Your Due Date

Happy Due Date, Milo. 


When we first found out we were pregnant, like most couples, the first thing we did was calculate your due date. It was so exciting to see your estimated date of 7-8-25. You were due just one month and a day before your brother. I never would have expected that I'd spend your due date at your gravesite. 

It's hard to believe that it's been almost 3 weeks since you came into this world. These past three weeks have flown by, and simultaneously gone by in slow motion. 

I replay the day you were born, and the 17 hours of your life, over and over in my mind. Did we do the right things? How could I have prevented the hemorrhaging? Why didn't I take more pictures/videos? Should we have called family up sooner? On, and on. My brain doesn't really stop when it comes to those two days. We said from early on, you'd tell us what you need, and you did, but my momma heart still wants to save you. 

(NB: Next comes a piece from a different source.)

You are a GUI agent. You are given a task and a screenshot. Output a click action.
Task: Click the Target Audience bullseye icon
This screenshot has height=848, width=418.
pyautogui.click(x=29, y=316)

As it goes with grief, we've had our days. It ebbs and flows. I've cried in the middle of stores, in the shower, at your gravesite, in the car, and many more places. The littlest things seem to have the biggest impact. For example, this weekend at the park, there was a mom calling her toddler, and his name was Milo. That was not something my heart was ready to hear. Or when I decided to have my first beverage with alcohol in it, and I started crying because I should still be pregnant or pumping and not able to have it. Or watching the fireworks with your brother and sister, and realizing that you would never get to do that, then wondering, could you hear? Then the heartbreak of realizing, I didn't really "know" my baby. I never changed a diaper, never fed you, and didn't get nearly enough time with you. That last part hurts the most. 

Ryleigh is trying to process how she can. It comes in little spurts. Today was probably the most gut-wrenching. We took her to see your spot at the cemetery, because she was trying to conceptualize that your hole was filled in, but wasn't really understanding. As we were driving away, she starting crying out, "Miloooooo, Milooooooo. I want Milo. I love Milo." I'm so grateful that Josh can be so stoic in these moments, because I silently started crying in the front seat. He grabbed my hand, and talked Ryleigh through it, reminding her we all miss and love you, Milo. 

I'm also looking for the signs that you're around. When I hear the wind chimes, I think of you. The other night, while outside at the fire, I saw a single firefly in the yard, and between my dad and I, we've owned the house for the past 13 years and I've NEVER seen a firefly. So I know that was a little 'hello.' Keep sending those signs, sweet boy. Momma loves to know you're near. 

We continue to talk about you, and will continue to talk about you. It helps all of us feel connected, and your story is always worth sharing. Thank you for being our little miracle. We are so grateful you chose us to be your parents. 


A huge thank you to our village, as always. Navigating this heartbreak has not been an easy feat. I thought with our knowing this was a potential outcome, that it would be easier, but nothing truly prepares you for this heartbreak. We are so grateful for the visits, meals, cards, messages. You're giving us all the things we need to continue moving forward, and we appreciate it more than you know.